Mayfield appears to argue that his sentence is both determinate and indeterminate in nature. If this were the case, such a sentence would be clearly in violation of IC 1971, XX-XX-X-XX. Nowhere in this section is the court authorized to impose a determinate as well as an indeterminate sentence.
Rather than characterize Mayfield's sentence in such a contrived fashion, we are persuaded that the Court's recommendation of "a minimum stay of two years" was merely a suggestion to the Department of Correction that he be held for this period of time. At the sentencing hearing, the State explained that the Indiana Youth Center would not accept Mayfield for any educational or vocational programs unless "he is to be with them for at least a year." It suggested that Mayfield be sentenced for a period of not less than one year nor more than ten years and also requested the court to recommend that Mayfield be held a minimum of two years to enable him to participate in the Center's rehabilitation program.
The discretion to terminate the imprisonment of one serving an indeterminate sentence is not subject to the supervision or control of the courts. Dowd v. Basham (1954), 233 Ind. 207, 116 N.E.2d 632; Terry v. Byers (1903), 161 Ind. 360, 68 N.E. 596. This is a matter for the determination of the Department of Correction within the limits of the minimum and maximum terms of the sentence imposed. Dowd, supra; Terry, supra. We conclude that the trial court properly sentenced Mayfield for a period of not less than one year nor more than ten years and further conclude that its recommendation was merely a suggestion to the Department of Correction. The department may, within its discretion, choose to follow or ignore the suggestion.
*1309 We affirm the judgment of the trial court.
GARRARD, P.J., and HOFFMAN, J., concur.
NOTES
[1] IC 1971, XX-XX-X-X(1)(a) (now repealed).

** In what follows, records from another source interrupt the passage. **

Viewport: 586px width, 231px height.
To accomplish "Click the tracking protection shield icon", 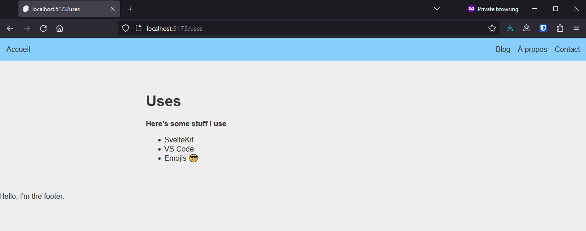I will tap(125, 28).
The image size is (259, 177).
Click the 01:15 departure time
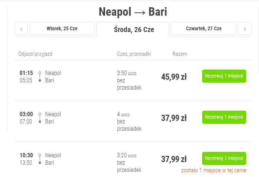click(x=26, y=73)
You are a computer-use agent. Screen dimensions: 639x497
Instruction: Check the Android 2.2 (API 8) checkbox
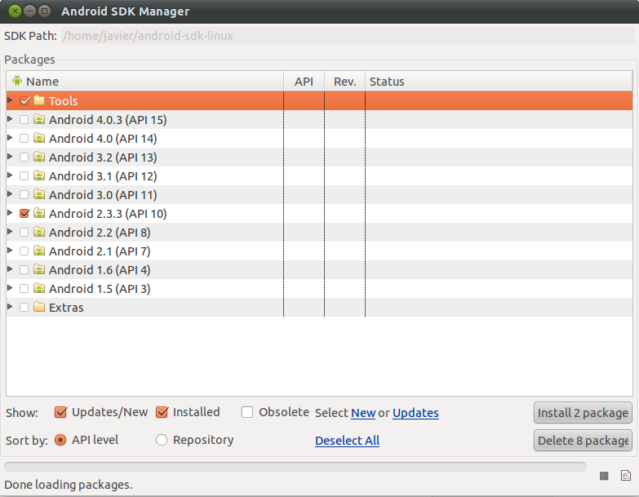click(x=24, y=232)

[2] On June 21, 1977, a petition alleging the delinquency of Mayfield was filed in the Porter Juvenile Court. The prosecuting attorney filed a petition for waiver from Juvenile Court. On September 23, 1977, a hearing on the petition for waiver was conducted in Porter Juvenile Court and it was ordered that Mayfield should be waived to Porter Superior Court.
[3] The Fourth Amendment protects an individual and his effects from an arbitrary intrusion by the police. It bars the subsequent use of any evidence secured through an illegal search or seizure even though such evidence is relevant and essential to the conviction. Mapp v. Ohio (1961), 367 U.S. 643, 81 S. Ct. 1684, 6 L. Ed. 2d 1081; Lawrence, supra.
[4] The station wagon in which Mayfield was a passenger was stopped on the basis of the descriptions given by the victim of the crime. This information had been dispatched through police channels. In Indiana, the knowledge of the entire police force may be imputed to an arresting or searching officer. State v. Mooney (1979), Ind. App., 398 N.E.2d 698.
[5] Despite Mayfield's contention to the contrary, Officer Green's giving of the Miranda rights is not an admission that this was the type of custodial interrogation envisioned in Miranda v. Arizona (1966), 384 U.S. 436, 86 S. Ct. 1602, 16 L. Ed. 2d 694. The State explains that Officer Green was merely following routine police procedure.
[6] The advisement requirements of Miranda, supra, were applied to juveniles in Lewis, supra, with the setting forth of these guidelines. See Lockridge v. State (1975), Ind., 338 N.E.2d 275. Also see IC 1971, 31-6-7-2(a), effective October 1, 1979.
[7] It is unclear whether the court may have considered IC 1971, 35-8-3-1 (now repealed) in sentencing Mayfield, a minor, to a term of not less than one year nor more than ten years.